興味を惹かれた様子の放送部員たちに、高嶺さんは言う。
「私と月岡君、同じ高校なの」
「へー、でもそれだけじゃないって感じだけど。『二人で走った』って何?」
「二人だけの秘密」
詳しく説明しないのは、僕がカツアゲされてた事を言わないためだろうか。優しい。
「ね、月岡君――」
『はい』と言おうとしたとき。
「俺は理学部二年・鬼塚流星。自動車部とかけもちしてる。茨城出身だ」
チャラ男――鬼塚さんが耳をほじりながら、僕と高嶺さんの会話にかぶせてきた。
そしてヤンキーがガンをつけるように、僕をにらみつけてくる。な、なんだ?
「お前――どっかで見たと思ったら、こないだ図書館でPCゲームしてたヤツだな」
……覚えられていたか。面倒だな。
「はい」と仕方なく言うと、鬼塚さんは嘲笑を浮かべて、
「なんかちょっと、服とか雰囲気が違うな。何? おっそい大学デビュー?」
完全にバカにされてるな。
だがここで怒ったら入部しづらくなることは、僕でもわかる。
(あ、そうだ)
この間、鬼塚さんは図書館で女性を連れていた。それを『共通の話題』に使って、おだてておこう。

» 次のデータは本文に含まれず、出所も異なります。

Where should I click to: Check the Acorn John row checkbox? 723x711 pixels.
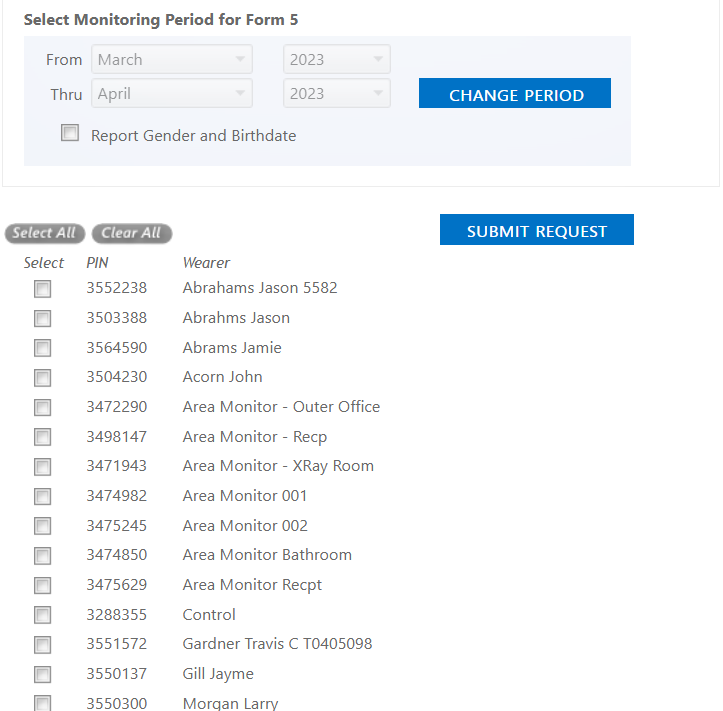click(x=42, y=378)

「鬼塚先輩みたく、綺麗な彼女ができたら嬉しいですけどね」
「はぁ? いねーよ」
吐き捨てられる。
ここで引いておくべきだったのだが、空気を読むのが苦手な僕はこう言ってしまった。
「え? ちょっと前に、図書館で見……」
バン!!
すさまじい音が響きわたった。
鬼塚さんが、机を大きな掌で叩いたのだ。
空気が張り詰める。前橋さんとツッチーさんは渋い顔を見合わせ、高嶺さんは眉をひそめた。
「おめーの見間違いだろ」
何が逆鱗に触れたんだ? それに何故この人、嘘ついてるんだ?
その疑問は――鬼塚さんが、チラッと高嶺先輩の方を見たことでわかった。
(もしかして鬼塚さん、高嶺さんを狙ってる? だから僕の言葉に過剰に反応したのか?)

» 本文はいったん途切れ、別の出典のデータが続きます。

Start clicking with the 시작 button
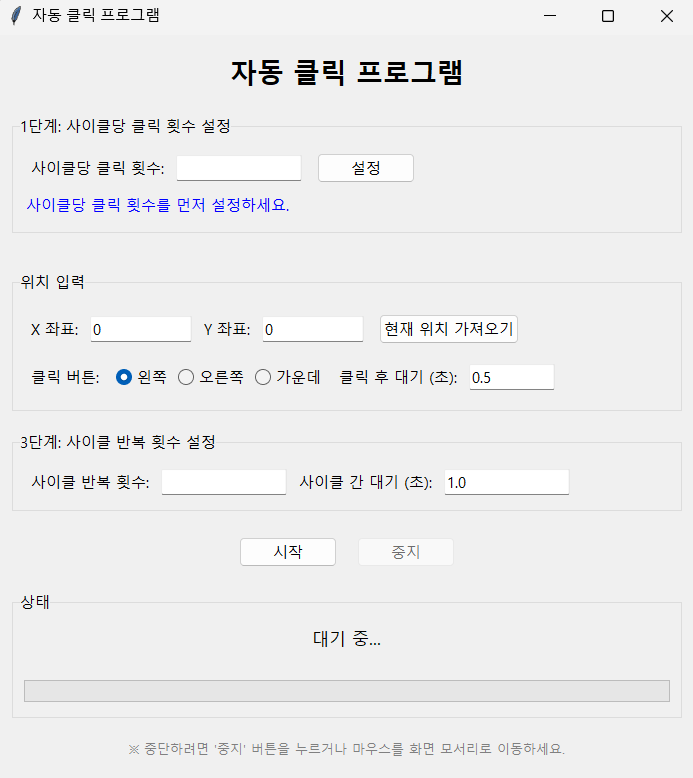The width and height of the screenshot is (693, 778). 288,552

鬼塚さんが机を何度もたたきながら、そのリズムに乗せて、
「おーまーえーのー勘違いだろ? そうだろ?」
(ふざけるな)
なんでここまでバカにしてくるヤツに、気を遣わなきゃならない? 僕も引く気はないぞ。
「鬼塚君、いい加減に――」
一触即発の空気の中、高嶺さんが口を開いたとき……
放送室のドアが開いた。
皆がそちらを向く。
そこに立っていたのは、きらびやかな美少女――舞だった。